Convert the stretch of material from its start through the line containing "pos(24,417)" into a Markdown table with the columns Row and Line, numbering each line and leaving out blank lines.

Begin INPUT RECORDS

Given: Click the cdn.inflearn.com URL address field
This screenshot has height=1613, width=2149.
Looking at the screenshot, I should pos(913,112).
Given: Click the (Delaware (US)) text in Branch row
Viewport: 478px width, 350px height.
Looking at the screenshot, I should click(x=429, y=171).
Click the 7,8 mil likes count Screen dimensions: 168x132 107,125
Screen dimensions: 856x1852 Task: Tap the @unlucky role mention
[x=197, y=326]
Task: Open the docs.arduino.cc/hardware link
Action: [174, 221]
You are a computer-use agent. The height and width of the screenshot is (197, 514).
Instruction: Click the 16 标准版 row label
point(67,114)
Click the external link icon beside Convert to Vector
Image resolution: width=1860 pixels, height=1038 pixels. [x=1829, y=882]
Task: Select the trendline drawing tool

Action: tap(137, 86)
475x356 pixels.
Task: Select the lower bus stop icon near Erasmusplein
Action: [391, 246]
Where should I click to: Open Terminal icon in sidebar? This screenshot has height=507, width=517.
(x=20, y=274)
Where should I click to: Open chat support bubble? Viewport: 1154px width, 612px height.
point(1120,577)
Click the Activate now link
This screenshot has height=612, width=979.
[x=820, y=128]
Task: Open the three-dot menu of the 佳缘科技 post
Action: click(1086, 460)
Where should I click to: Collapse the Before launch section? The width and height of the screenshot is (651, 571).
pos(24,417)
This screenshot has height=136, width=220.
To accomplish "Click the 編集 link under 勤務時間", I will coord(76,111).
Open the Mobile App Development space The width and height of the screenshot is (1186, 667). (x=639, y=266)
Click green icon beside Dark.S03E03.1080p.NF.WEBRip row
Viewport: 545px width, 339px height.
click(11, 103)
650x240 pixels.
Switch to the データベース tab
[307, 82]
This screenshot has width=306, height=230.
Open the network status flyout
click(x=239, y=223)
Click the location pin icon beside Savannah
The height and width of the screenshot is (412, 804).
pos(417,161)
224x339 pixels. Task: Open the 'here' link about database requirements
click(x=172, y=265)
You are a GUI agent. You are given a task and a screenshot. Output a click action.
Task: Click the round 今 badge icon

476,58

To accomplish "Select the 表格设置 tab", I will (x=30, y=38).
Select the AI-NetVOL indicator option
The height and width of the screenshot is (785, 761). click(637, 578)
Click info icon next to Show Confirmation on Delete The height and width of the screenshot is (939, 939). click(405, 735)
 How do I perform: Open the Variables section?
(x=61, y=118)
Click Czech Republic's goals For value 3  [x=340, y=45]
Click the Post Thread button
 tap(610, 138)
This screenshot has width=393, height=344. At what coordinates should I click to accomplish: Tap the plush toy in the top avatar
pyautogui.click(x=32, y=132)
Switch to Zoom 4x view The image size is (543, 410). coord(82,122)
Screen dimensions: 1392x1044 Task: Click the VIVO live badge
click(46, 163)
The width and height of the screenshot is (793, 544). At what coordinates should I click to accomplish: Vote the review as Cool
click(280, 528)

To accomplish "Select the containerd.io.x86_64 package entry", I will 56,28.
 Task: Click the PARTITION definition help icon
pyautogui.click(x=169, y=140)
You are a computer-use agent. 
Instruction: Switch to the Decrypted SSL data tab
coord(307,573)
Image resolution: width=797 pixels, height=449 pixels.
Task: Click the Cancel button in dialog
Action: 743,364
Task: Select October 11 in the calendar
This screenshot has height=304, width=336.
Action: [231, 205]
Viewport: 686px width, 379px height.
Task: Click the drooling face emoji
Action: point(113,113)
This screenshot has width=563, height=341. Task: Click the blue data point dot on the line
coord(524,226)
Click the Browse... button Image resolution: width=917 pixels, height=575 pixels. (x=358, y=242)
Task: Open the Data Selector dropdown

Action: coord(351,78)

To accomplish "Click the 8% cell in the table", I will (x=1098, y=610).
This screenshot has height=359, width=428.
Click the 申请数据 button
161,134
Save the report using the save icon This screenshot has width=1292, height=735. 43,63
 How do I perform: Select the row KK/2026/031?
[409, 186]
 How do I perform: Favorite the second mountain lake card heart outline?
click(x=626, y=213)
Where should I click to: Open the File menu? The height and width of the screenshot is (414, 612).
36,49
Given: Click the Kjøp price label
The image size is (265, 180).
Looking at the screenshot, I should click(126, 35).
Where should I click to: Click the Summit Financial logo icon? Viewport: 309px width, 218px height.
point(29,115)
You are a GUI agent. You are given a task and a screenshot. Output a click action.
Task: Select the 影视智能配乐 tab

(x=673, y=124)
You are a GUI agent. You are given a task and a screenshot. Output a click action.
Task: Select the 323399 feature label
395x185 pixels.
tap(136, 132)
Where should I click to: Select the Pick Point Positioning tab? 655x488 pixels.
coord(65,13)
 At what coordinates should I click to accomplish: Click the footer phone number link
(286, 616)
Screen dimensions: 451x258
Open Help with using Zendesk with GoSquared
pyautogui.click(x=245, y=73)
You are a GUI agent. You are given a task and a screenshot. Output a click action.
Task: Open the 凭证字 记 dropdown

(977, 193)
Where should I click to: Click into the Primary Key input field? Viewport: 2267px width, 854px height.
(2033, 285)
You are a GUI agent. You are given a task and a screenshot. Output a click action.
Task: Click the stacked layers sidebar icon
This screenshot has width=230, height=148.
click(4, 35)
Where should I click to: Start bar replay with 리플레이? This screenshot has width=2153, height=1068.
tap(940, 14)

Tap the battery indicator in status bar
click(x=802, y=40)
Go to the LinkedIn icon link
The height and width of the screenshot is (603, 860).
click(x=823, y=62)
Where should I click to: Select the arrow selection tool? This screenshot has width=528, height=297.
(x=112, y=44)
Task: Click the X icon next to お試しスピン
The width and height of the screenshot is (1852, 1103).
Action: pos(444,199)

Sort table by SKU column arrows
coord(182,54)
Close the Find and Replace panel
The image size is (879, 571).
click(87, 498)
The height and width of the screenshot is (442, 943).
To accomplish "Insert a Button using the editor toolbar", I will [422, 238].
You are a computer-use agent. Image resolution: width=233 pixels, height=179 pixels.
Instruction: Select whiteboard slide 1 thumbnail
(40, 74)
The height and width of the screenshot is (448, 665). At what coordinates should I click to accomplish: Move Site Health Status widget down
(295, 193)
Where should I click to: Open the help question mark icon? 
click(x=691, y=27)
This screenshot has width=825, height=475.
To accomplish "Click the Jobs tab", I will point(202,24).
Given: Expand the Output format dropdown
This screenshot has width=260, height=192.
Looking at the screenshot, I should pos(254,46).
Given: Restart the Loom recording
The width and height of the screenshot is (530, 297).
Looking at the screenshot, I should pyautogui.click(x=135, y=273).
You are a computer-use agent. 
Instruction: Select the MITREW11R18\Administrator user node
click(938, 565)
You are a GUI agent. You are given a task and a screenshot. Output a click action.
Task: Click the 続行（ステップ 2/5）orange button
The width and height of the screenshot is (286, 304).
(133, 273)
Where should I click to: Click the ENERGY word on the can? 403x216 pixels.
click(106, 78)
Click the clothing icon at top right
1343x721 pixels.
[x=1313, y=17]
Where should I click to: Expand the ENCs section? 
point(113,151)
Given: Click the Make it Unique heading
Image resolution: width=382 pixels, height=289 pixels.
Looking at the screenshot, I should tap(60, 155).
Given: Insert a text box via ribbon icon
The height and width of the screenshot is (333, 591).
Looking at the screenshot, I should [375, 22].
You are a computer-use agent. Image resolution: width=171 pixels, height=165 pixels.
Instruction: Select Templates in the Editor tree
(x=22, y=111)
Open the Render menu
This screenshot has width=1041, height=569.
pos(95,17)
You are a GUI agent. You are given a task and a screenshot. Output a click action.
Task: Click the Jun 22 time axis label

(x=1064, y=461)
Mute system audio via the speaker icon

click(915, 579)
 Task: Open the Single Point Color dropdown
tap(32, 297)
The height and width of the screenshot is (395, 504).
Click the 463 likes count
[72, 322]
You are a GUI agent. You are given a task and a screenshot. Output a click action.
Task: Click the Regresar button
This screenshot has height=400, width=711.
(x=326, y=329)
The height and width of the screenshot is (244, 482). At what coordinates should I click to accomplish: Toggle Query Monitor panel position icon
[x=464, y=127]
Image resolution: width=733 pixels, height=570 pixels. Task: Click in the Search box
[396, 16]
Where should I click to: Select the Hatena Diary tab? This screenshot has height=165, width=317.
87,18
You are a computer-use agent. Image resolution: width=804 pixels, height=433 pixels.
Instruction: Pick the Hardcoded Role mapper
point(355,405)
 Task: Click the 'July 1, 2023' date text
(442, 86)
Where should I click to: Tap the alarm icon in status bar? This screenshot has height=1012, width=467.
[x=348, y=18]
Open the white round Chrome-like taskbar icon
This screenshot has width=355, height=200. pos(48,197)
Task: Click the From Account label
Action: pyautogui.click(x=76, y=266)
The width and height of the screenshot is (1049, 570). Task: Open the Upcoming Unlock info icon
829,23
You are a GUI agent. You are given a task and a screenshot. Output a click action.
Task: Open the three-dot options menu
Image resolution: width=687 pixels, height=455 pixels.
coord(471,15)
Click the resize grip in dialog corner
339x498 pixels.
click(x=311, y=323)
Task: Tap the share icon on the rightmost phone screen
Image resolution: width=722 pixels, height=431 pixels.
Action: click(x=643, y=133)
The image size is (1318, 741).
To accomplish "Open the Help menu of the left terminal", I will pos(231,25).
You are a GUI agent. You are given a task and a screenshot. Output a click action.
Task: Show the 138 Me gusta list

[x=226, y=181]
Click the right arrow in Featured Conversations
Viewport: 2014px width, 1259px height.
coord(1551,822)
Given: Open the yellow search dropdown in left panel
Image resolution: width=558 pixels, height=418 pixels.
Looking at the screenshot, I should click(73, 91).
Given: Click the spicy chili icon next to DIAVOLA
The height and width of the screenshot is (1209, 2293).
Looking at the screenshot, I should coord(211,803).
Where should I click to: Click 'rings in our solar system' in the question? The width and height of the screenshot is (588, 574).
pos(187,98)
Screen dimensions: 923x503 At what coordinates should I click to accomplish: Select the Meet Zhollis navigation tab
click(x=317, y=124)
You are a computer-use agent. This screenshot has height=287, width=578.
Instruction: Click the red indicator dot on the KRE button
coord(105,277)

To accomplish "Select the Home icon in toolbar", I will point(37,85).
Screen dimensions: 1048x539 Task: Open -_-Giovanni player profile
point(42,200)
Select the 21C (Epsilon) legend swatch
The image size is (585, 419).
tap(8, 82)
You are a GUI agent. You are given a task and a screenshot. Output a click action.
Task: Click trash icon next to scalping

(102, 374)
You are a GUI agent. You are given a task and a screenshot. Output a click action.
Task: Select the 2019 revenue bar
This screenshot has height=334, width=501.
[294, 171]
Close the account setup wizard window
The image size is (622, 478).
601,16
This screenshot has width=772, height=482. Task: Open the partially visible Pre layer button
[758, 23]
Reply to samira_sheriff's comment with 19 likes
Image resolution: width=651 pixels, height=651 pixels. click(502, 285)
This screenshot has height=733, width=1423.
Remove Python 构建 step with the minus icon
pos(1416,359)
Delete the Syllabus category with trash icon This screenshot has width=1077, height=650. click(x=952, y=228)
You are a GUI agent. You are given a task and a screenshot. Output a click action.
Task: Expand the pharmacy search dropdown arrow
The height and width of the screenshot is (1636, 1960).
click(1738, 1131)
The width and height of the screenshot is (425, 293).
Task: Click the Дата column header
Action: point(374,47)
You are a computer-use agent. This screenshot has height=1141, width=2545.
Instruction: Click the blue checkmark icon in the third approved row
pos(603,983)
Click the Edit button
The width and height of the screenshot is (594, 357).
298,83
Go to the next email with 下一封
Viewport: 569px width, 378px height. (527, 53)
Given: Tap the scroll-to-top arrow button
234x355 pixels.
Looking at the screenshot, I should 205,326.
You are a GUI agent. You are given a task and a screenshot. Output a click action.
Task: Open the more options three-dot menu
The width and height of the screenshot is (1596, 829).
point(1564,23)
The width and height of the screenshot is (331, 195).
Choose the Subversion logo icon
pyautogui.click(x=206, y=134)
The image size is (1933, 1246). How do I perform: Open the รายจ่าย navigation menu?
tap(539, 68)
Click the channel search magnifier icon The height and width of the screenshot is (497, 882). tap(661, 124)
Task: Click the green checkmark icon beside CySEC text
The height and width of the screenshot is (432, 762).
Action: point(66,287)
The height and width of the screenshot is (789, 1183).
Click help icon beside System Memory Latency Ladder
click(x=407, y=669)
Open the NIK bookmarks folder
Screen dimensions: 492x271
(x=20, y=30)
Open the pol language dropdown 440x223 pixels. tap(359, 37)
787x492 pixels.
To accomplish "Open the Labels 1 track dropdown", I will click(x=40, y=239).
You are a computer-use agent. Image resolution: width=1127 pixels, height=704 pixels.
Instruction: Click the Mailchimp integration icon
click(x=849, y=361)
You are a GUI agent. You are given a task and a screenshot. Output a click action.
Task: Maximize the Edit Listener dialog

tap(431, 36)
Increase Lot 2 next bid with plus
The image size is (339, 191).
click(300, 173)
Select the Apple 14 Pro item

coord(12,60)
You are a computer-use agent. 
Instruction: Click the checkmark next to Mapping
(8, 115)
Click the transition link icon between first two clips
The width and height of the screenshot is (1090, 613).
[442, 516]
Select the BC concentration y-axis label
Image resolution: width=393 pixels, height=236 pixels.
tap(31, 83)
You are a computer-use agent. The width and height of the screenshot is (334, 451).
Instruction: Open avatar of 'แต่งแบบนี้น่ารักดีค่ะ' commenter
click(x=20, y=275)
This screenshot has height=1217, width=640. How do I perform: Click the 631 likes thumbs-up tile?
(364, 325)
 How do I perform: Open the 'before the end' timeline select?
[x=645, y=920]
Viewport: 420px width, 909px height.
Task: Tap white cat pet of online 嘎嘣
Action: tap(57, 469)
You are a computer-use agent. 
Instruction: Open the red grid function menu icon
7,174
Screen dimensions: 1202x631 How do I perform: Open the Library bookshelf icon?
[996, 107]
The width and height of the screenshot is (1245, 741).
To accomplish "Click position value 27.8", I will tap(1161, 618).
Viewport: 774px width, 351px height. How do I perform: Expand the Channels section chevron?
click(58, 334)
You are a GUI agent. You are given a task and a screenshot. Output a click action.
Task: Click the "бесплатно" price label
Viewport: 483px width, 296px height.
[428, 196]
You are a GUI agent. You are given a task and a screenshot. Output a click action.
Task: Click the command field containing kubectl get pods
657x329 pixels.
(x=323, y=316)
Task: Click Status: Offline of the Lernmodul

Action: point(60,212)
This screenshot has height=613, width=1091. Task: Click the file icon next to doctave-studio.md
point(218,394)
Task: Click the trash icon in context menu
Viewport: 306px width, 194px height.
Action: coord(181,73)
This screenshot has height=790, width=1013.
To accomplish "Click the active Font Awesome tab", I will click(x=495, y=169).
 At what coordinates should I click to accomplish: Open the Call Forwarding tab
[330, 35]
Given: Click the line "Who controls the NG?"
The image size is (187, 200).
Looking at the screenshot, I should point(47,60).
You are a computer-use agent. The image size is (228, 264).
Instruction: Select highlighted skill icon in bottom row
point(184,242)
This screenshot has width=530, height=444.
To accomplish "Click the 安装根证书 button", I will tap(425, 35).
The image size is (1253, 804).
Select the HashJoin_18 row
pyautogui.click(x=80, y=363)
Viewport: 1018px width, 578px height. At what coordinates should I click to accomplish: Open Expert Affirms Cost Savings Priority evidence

End INPUT RECORDS

• FINISHED ANSWER:
| Row | Line |
|---|---|
| 1 | Given: Click the cdn.inflearn.com URL address field |
| 2 | This screenshot has height=1613, width=2149. |
| 3 | Looking at the screenshot, I should pos(913,112). |
| 4 | Given: Click the (Delaware (US)) text in Branch row |
| 5 | Viewport: 478px width, 350px height. |
| 6 | Looking at the screenshot, I should click(x=429, y=171). |
| 7 | Click the 7,8 mil likes count Screen dimensions: 168x132 107,125 |
| 8 | Screen dimensions: 856x1852 Task: Tap the @unlucky role mention |
| 9 | [x=197, y=326] |
| 10 | Task: Open the docs.arduino.cc/hardware link |
| 11 | Action: [174, 221] |
| 12 | You are a computer-use agent. The height and width of the screenshot is (197, 514). |
| 13 | Instruction: Click the 16 标准版 row label |
| 14 | point(67,114) |
| 15 | Click the external link icon beside Convert to Vector |
| 16 | Image resolution: width=1860 pixels, height=1038 pixels. [x=1829, y=882] |
| 17 | Task: Select the trendline drawing tool |
| 18 | Action: tap(137, 86) |
| 19 | 475x356 pixels. |
| 20 | Task: Select the lower bus stop icon near Erasmusplein |
| 21 | Action: [391, 246] |
| 22 | Where should I click to: Open Terminal icon in sidebar? This screenshot has height=507, width=517. |
| 23 | (x=20, y=274) |
| 24 | Where should I click to: Open chat support bubble? Viewport: 1154px width, 612px height. |
| 25 | point(1120,577) |
| 26 | Click the Activate now link |
| 27 | This screenshot has height=612, width=979. |
| 28 | [x=820, y=128] |
| 29 | Task: Open the three-dot menu of the 佳缘科技 post |
| 30 | Action: click(1086, 460) |
| 31 | Where should I click to: Collapse the Before launch section? The width and height of the screenshot is (651, 571). |
| 32 | pos(24,417) |